Ты в этом уверен, Жером? Ты уверен, что приобщил меня к «апостольству духа», когда, уступив твоим мольбам, я согласилась вопреки советам моих родителей выйти за тебя замуж? А ведь сознайся, Жером, я отважилась тогда на смелый поступок. Ты был в те годы безвестным писателем. Твои политические идеи отпугивали и возмущали меня. Я покинула богатый дом, дружную семью, чтобы начать нелегкую совместную жизнь с тобой. Разве я роптала, когда годом позже ты объявил мне, что в Париже не можешь работать, и увез меня в глухую провинцию, в край суровый и мрачный, где в целом доме жила лишь маленькая забитая служанка – единственное существо, которое в ту пору моей жизни казалось мне еще более обездоленным, чем я? Я все терпела, на все соглашалась. Я даже долгое время делала вид, будто счастлива.
Но разве женщина может быть счастлива с тобой, Жером?
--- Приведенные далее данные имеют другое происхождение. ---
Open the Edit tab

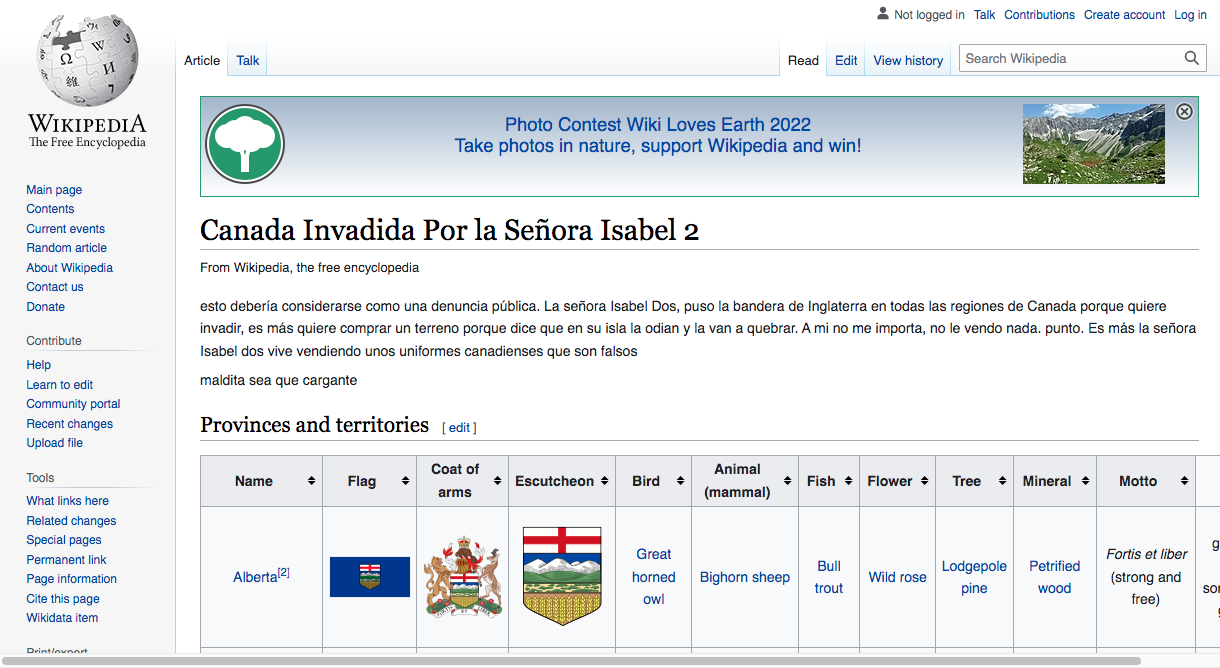click(846, 60)
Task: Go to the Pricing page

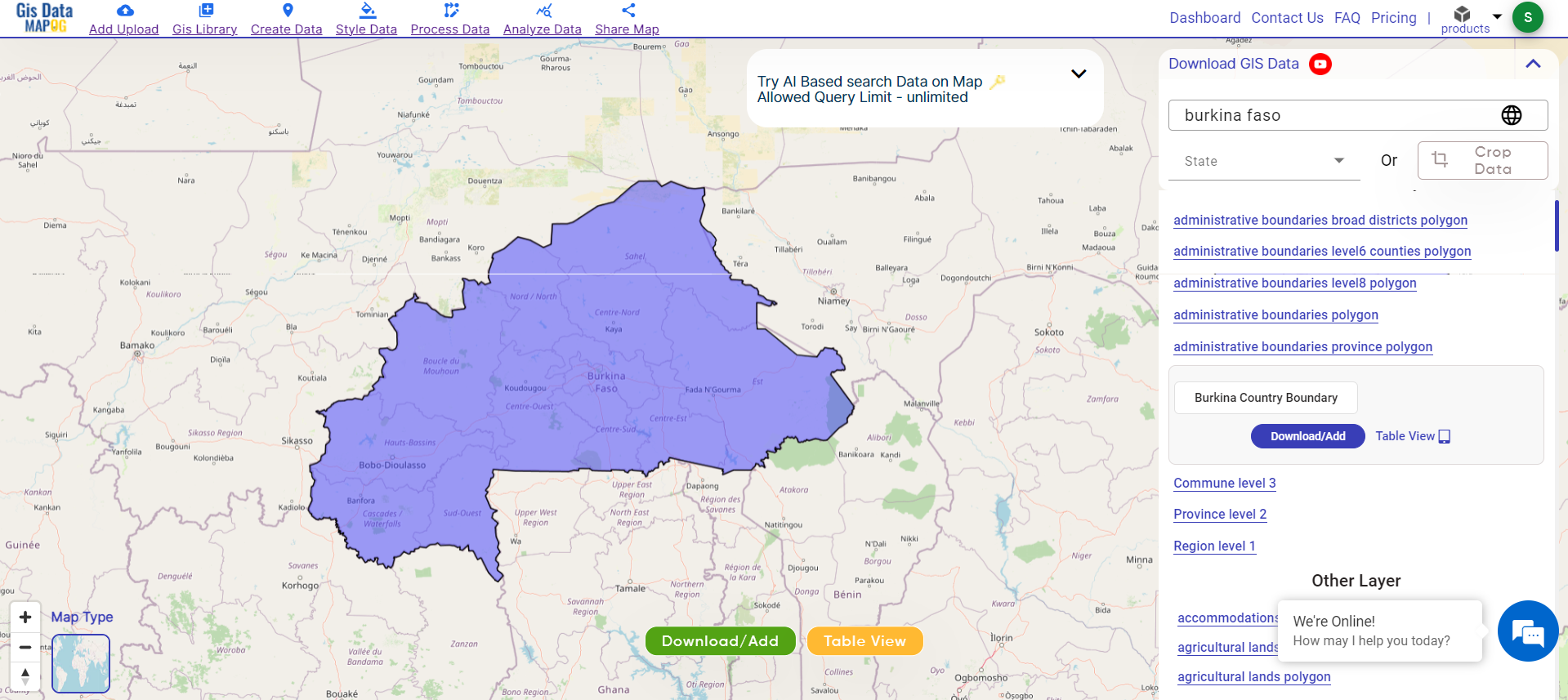Action: click(1393, 18)
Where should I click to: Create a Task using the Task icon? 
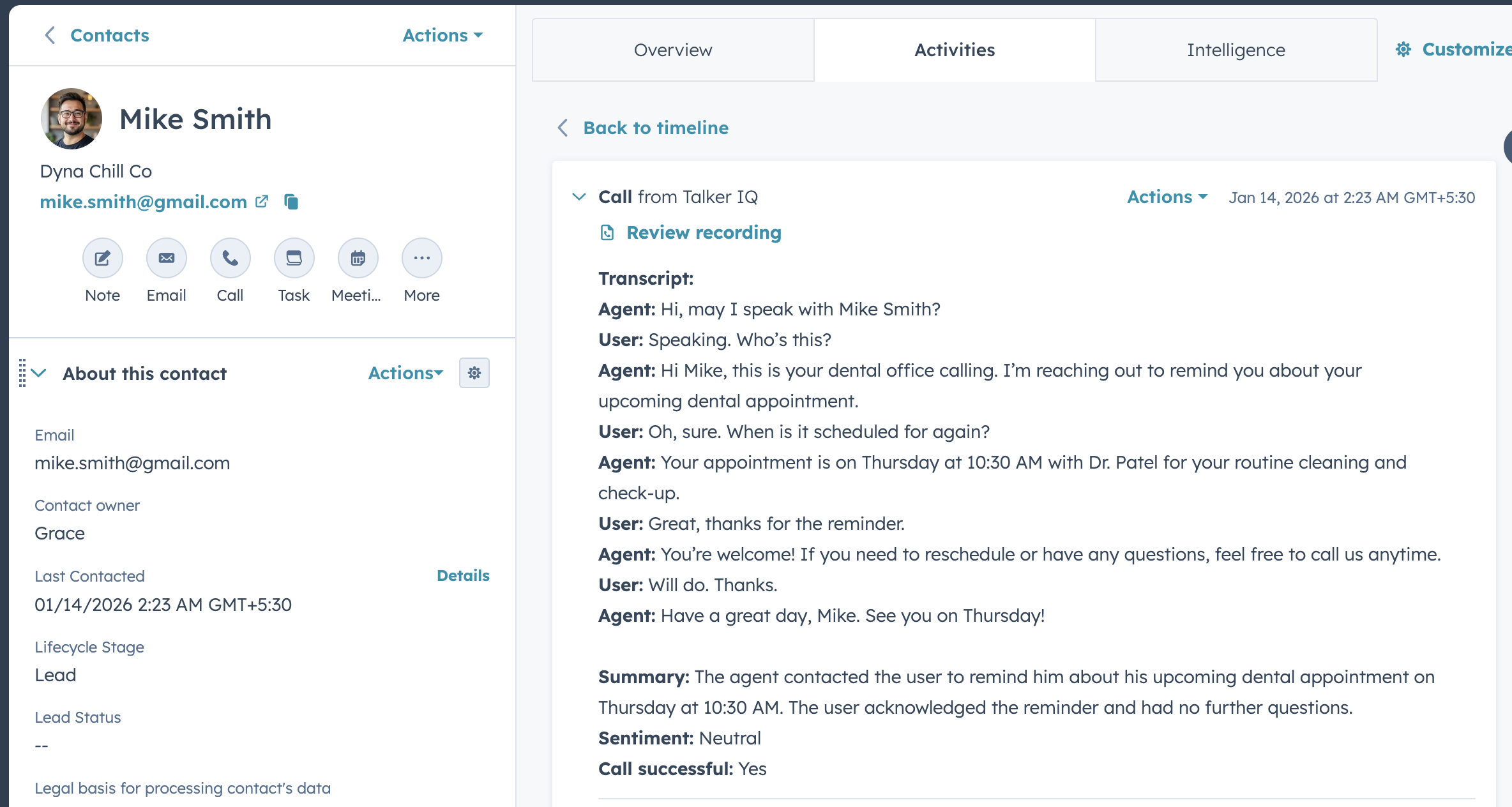coord(293,258)
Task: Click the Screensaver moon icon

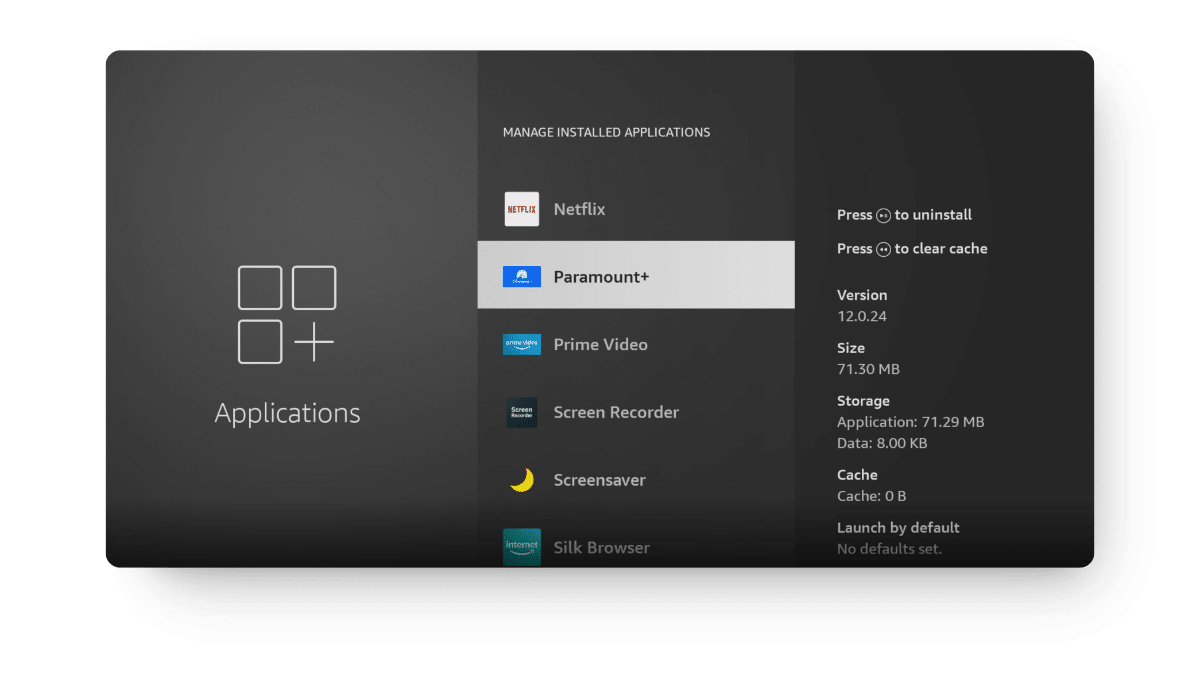Action: pos(521,480)
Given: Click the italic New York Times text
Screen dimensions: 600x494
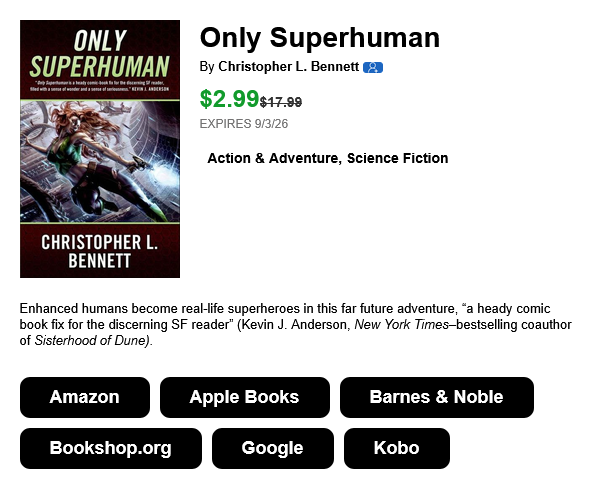Looking at the screenshot, I should (401, 324).
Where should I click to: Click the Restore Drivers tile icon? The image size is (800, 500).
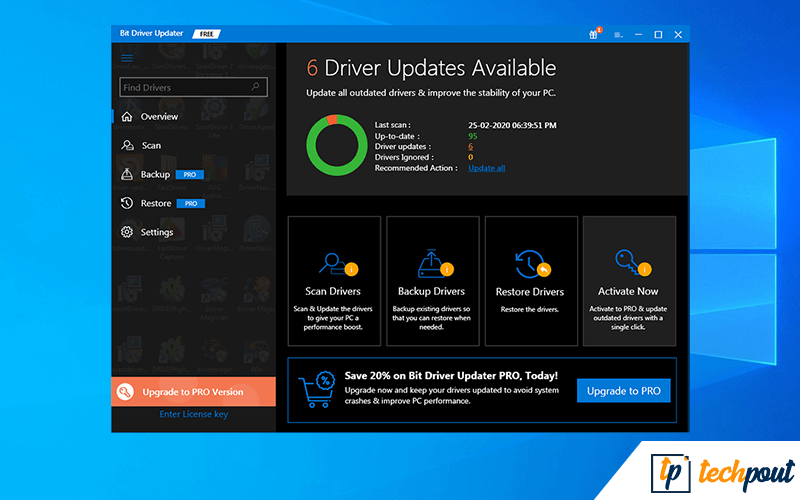530,264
Иной раз я смеюсь, горько смеюсь, когда газеты твердят о твоей силе, нравственной стойкости. Ты – сильный?.. Право, Жером, я никогда не встречала человека слабодушнее тебя. Ни разу. Нигде. Я пишу это без всякой ненависти. Пора обид миновала, и с тех пор, как мы не видимся, я вновь обрела спокойствие. Но тебе полезно это узнать. Твоя всегдашняя мнительность, неврастеническая боязнь людей, исступленная жажда похвал, наивный страх перед болезнью, смертью – да разве это признак силы, хотя плоды этого смятения – твои романы – и вводят в заблуждение твоих учеников?
Ты – сильный? Да какая же это сила, если ты настолько раним, что заболеваешь от неуспеха книги, и настолько тщеславен, что стоит глупцу обмолвиться о тебе добрым словом, и ты готов усомниться в его глупости? Тебе и в самом деле раза два или три в жизни пришлось бороться за свои идеи. Но ты вступал в борьбу, только тщательно все взвесив, когда был уверен в победе этих идей. В одну из редких минут откровенности ты однажды сделал мне признание, о котором, наверное, тотчас пожалел с присущей тебе осторожностью, признание, которое я не без злорадства храню в памяти.
«Чем старше становится писатель, – сказал ты, – тем радикальнее должны быть его взгляды. Это единственный способ привлечь к себе молодежь».
Бедные юноши! С наивным восторгом упиваясь твоими «Посланиями», они и представить себе не могли, насколько притворен пыл их автора, с каким продуманным макиавеллизмом они написаны.
Да, Жером, в тебе нет ни силы, ни мужественности… Может, на первый взгляд это покажется жестоким, но придется сказать тебе и это. Ты никогда не был настоящим любовником, милый Жером. После того как мы с тобой разошлись, я узнала физическую любовь. Я вкусила ее покой и блаженство, узнала счастливые ночи, когда женщина, не ведая больше никаких желаний, засыпает в объятиях сильного мужчины. Живя с тобой, я знала лишь грустное подобие любви, жалкую пародию на нее. Я не подозревала о своем несчастье; я была молода, довольно неопытна; когда ты твердил мне, что художник должен беречь свои порывы, я верила тебе. Правда, мне хотелось хотя бы спать рядом с тобой; я нуждалась в тепле твоего тела, в капле нежности, в капле жалости. Но ты избегал моих объятий, моей постели, даже моей комнаты. И при этом ты и не подозревал о моем отчаянии.